Помянув Прасковью Антиповну, они с бабой Людой выпили еще и по случаю Преображения Господня, а потом уж Резании завел разговор про покойницу.
— Да что ж рассказывать, Алексей? Нечего и рассказывать особенно. Обыкновенно померла бабка Прасковья, тихо, по-христиански. Она, вишь, за неделю до того шибко слаба стала. Раньше, бывало, ее дома редко застанешь — все в огороде или в лесу. А тут, как ни зайду, лежит она, сердешная, на печи, не шеперится... Переживала токмо, что перед смертью ни исповедаться, ни причаститься не может. Церкву-то в Даратниках когда еще порушили, а из Нагорья да обратно кто ж попа повезет? Ну да ничего, грех за ней один только и был, так уж, верно, отпустится. Дня за два до смерти она ко мне сама зашла и говорит: «Помру я, Людка, скоро. Мне уж и дочь покойница до трех раз являлась, за собой манила. По всему видать, недолго ждать осталось. Так ты уж за хозяйством до Лешиного приезду посмотри, а ему, вот, весточку от меня передай», — и письмо мне для тебя протягивает...
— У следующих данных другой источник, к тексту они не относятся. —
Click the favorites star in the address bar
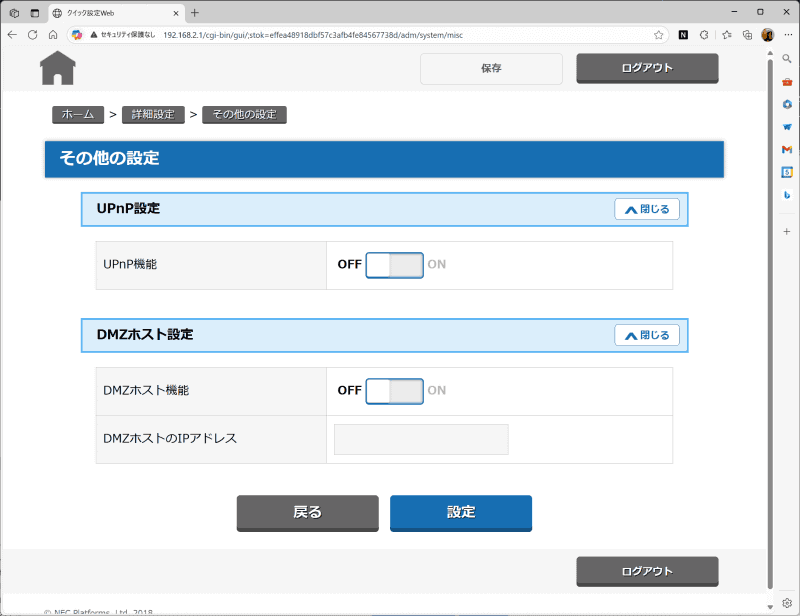 pos(659,34)
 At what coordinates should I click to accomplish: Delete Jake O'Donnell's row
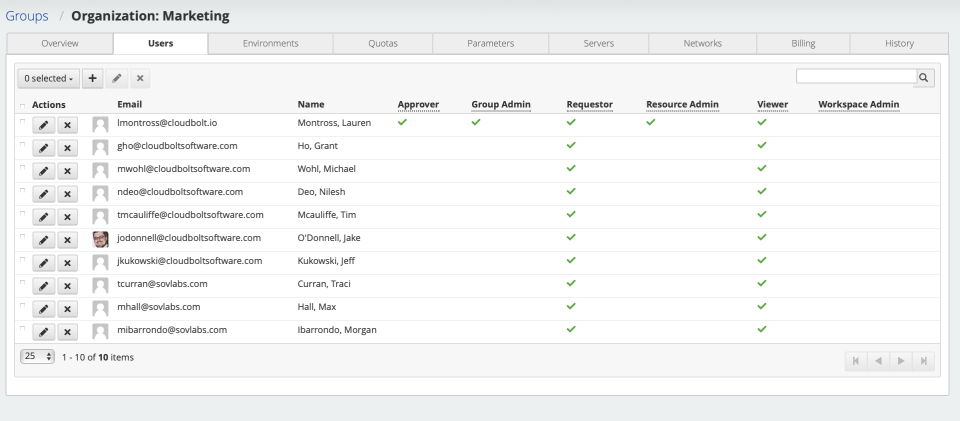(66, 240)
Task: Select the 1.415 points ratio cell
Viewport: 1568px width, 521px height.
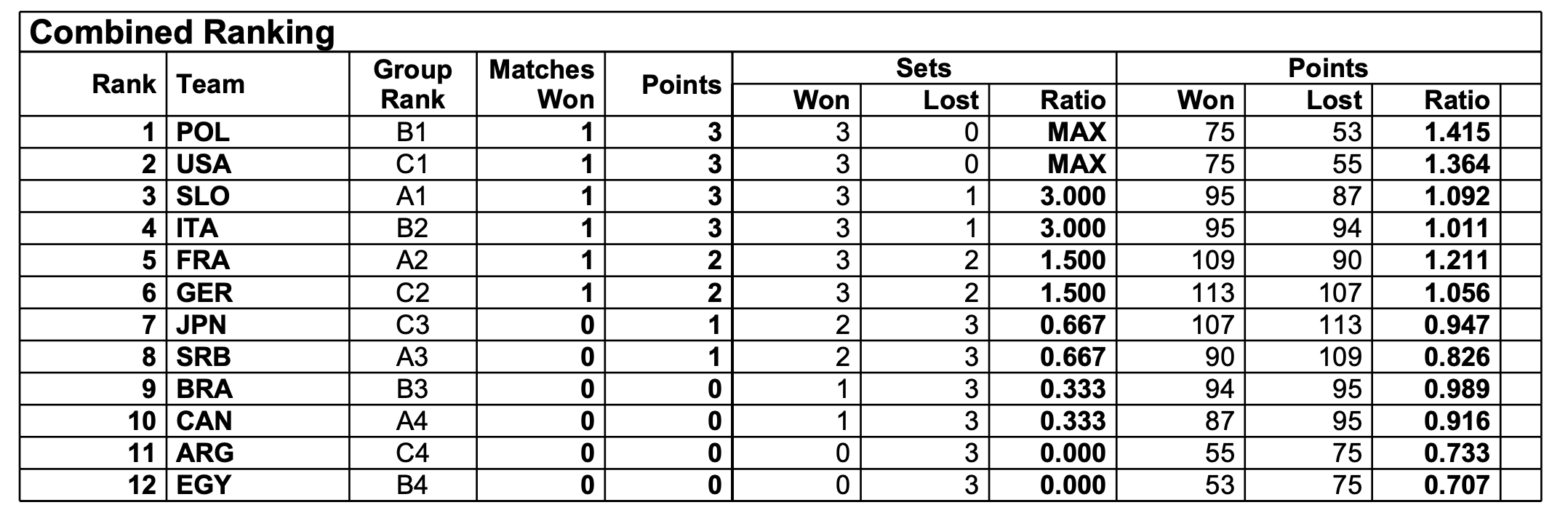Action: [x=1457, y=132]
— Точно, мне, когда из ОВД звонили, тоже что-то говорили про письмо.
— Не помню я, чтобы про письмо кому, окромя деда, сказывала... Верно, совсем уж слаба стала памятью.
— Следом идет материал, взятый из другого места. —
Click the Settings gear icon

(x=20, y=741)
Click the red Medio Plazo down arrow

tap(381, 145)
— А сохранилось у вас письмо-то, баба Люда?
— Как не сохраниться. У меня где-то и лежит.
— Так где же оно?
— Сейчас поищу, — вздохнула старушка и, подойдя к божнице со старинными образами, вытащила из-за почерневшего от неисполнимых людских просьб лика Николы-угодника конверт.
На незапечатанном конверте прыгающим почерком прабабки Алексея было написано: «Алексею Сергеичу Резанину» и указан его московский адрес. Внутри лежал один листок бумаги из ученической тетради в клетку, на котором несомненно ее же рукой было начертано следующее: «Дорогой Лешинька скоро уж не станит твоей бабки Прасковьи об одном тужу не свидимся с тобою болше а порасказывать тебе надобы много дом и хозяйство все на тебя оставляю хоть и мало надежды что какая польза от тебя будит слушайся во всем бабы Люды ей много извесно она и с анчипкой поможит в огороде что полить надо будет делай поутру нето в вечеру грех можит быть в баню ли в овин ли подешь напрашиваться не забывай да домовику гостинцы под гопцем и в запечьи оставляй продукты все в подполе сам знаишь в сарае застреху поправь не то, не ровен час, крыша обвалится об остальном сам уж гляди где что надо вот и все прощай твоя бабка Прасковья».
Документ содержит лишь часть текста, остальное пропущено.